*Exercise prompt*: Could you write out the records below again with "toolbar" replaced by "menu bar", keeping everything else the same and leaving out the pictures?

*Given data*:
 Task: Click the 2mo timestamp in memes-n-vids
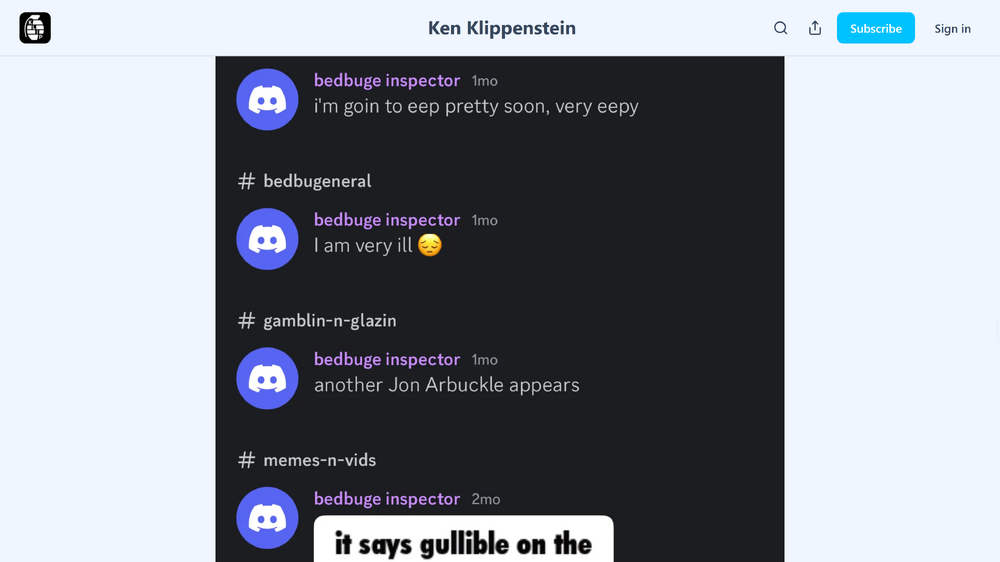[485, 499]
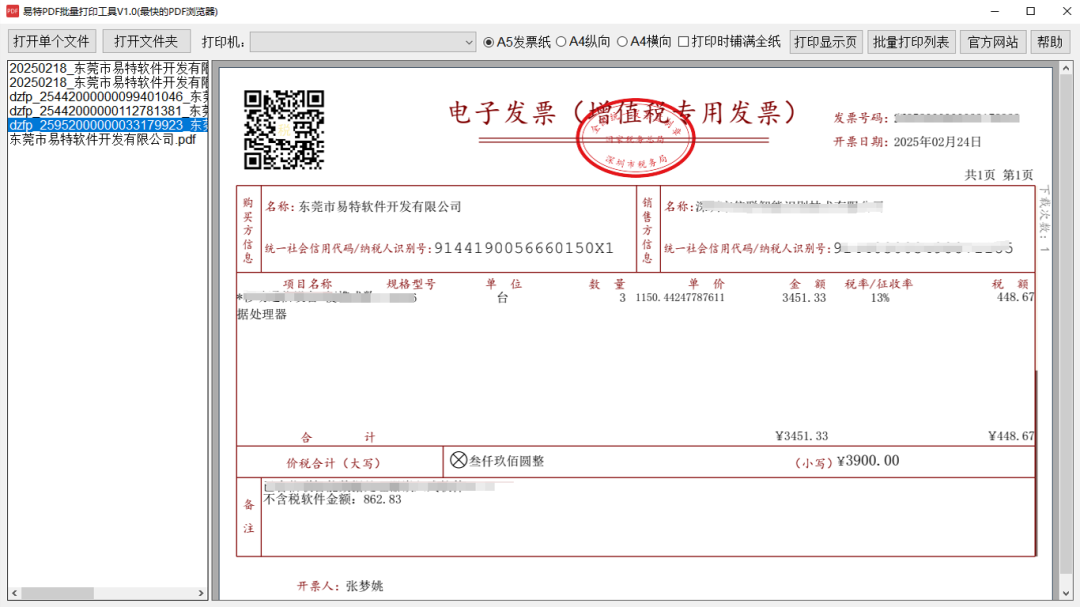1080x607 pixels.
Task: Click 批量打印列表 to batch print
Action: pos(911,42)
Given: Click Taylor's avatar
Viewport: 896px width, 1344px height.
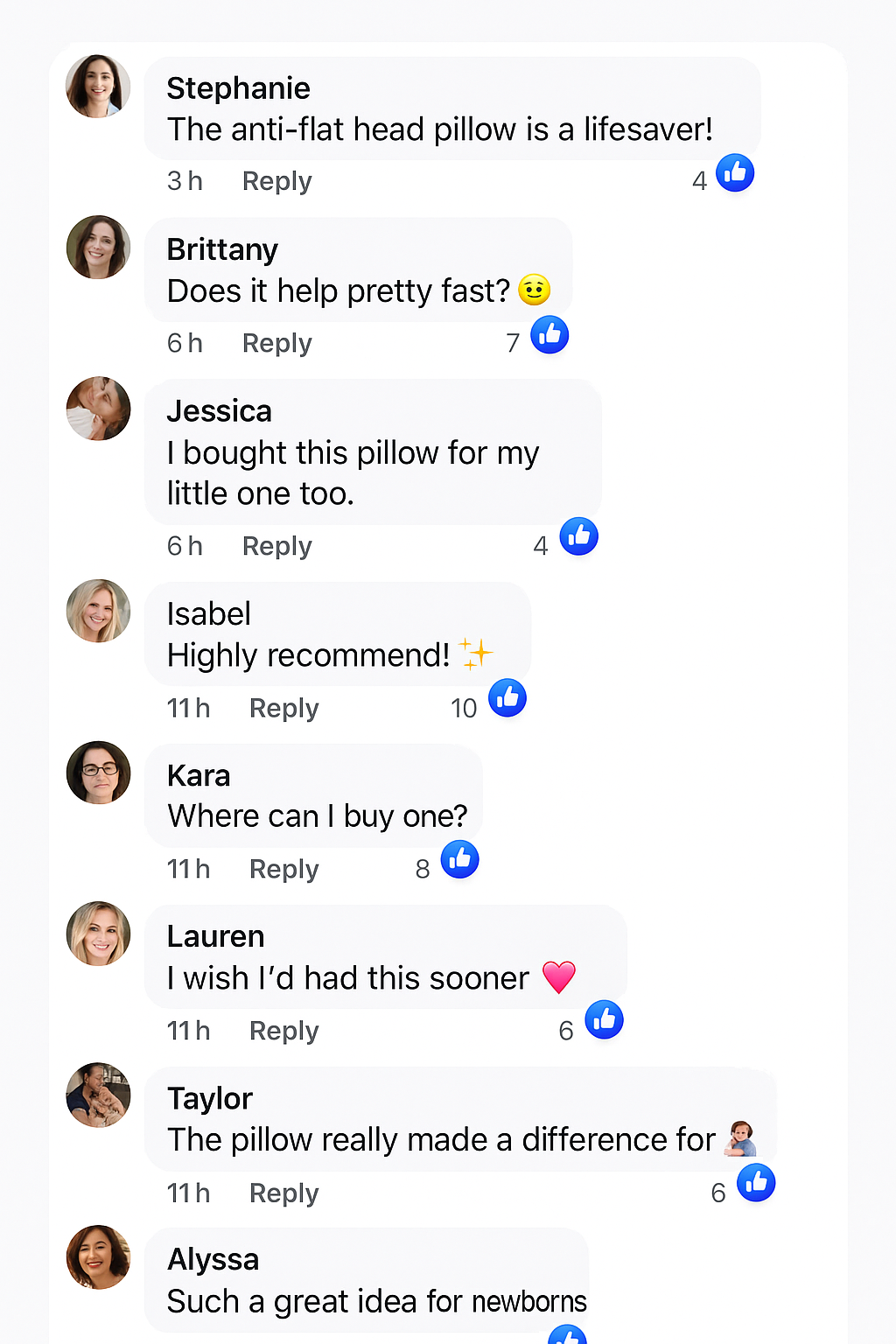Looking at the screenshot, I should [x=98, y=1096].
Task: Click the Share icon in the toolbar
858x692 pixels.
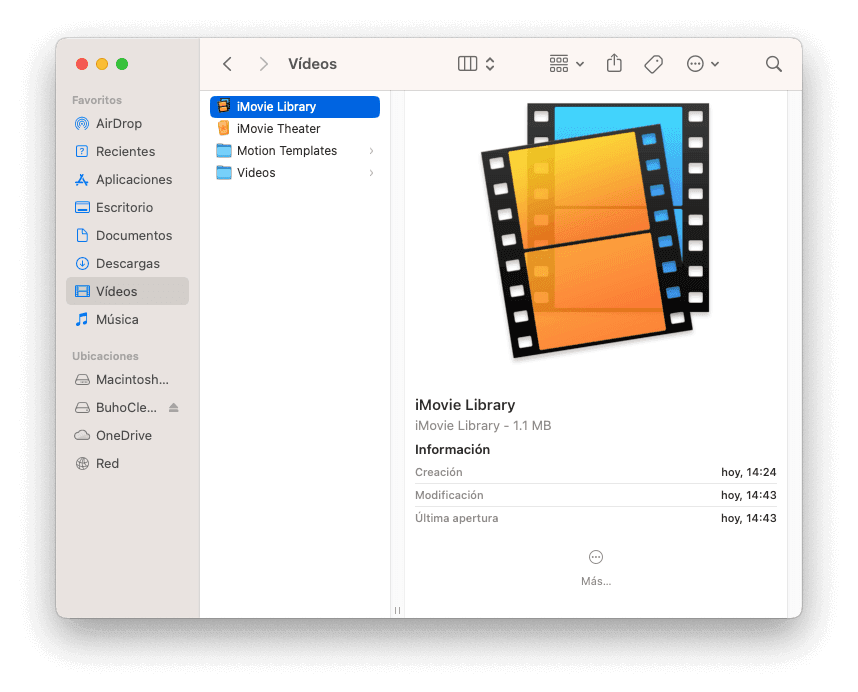Action: (614, 62)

*Result of the task*:
 Task: Click the 2mo timestamp in memes-n-vids
[485, 499]
1080x607 pixels.
Task: Click 批量打印列表 to batch print
Action: pos(911,42)
Given: Click Taylor's avatar
Viewport: 896px width, 1344px height.
Looking at the screenshot, I should [x=98, y=1096].
Task: Click the Share icon in the menu bar
858x692 pixels.
Action: (614, 62)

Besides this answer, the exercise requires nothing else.